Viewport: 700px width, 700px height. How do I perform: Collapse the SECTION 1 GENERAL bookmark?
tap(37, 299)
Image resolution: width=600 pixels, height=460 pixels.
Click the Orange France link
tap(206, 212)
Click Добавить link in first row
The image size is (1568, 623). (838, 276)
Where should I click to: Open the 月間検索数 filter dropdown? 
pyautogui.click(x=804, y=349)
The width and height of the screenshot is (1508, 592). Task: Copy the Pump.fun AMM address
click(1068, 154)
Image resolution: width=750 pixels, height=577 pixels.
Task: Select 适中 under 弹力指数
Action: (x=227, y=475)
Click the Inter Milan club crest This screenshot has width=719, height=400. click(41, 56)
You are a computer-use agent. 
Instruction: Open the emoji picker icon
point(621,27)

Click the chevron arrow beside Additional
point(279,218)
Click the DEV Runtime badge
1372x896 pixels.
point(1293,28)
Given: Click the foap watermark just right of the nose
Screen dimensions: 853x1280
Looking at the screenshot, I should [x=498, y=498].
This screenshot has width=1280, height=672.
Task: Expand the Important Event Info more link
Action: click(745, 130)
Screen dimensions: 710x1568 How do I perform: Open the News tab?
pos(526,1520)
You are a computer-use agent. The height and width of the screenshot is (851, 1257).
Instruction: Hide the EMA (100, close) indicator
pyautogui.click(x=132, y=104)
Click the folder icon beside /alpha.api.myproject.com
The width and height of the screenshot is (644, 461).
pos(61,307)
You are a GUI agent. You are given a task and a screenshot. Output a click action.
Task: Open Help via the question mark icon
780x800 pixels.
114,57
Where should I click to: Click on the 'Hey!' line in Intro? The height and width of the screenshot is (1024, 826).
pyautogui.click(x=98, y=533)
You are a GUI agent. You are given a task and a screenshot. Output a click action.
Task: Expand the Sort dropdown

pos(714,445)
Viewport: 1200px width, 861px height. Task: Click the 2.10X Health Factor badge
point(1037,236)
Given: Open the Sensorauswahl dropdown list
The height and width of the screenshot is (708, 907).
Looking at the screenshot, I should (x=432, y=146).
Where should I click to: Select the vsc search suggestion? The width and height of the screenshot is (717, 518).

* _EXERCISE DESCRIPTION_
Taking the material above, extract exactly and only the lines from the line with "Screen dimensions: 853x1280" to the line with "Click the folder", inclusive of both.

* _ANSWER FOR THIS EXERCISE_
Screen dimensions: 853x1280
Looking at the screenshot, I should [x=498, y=498].
This screenshot has width=1280, height=672.
Task: Expand the Important Event Info more link
Action: click(745, 130)
Screen dimensions: 710x1568 How do I perform: Open the News tab?
pos(526,1520)
You are a computer-use agent. The height and width of the screenshot is (851, 1257).
Instruction: Hide the EMA (100, close) indicator
pyautogui.click(x=132, y=104)
Click the folder icon beside /alpha.api.myproject.com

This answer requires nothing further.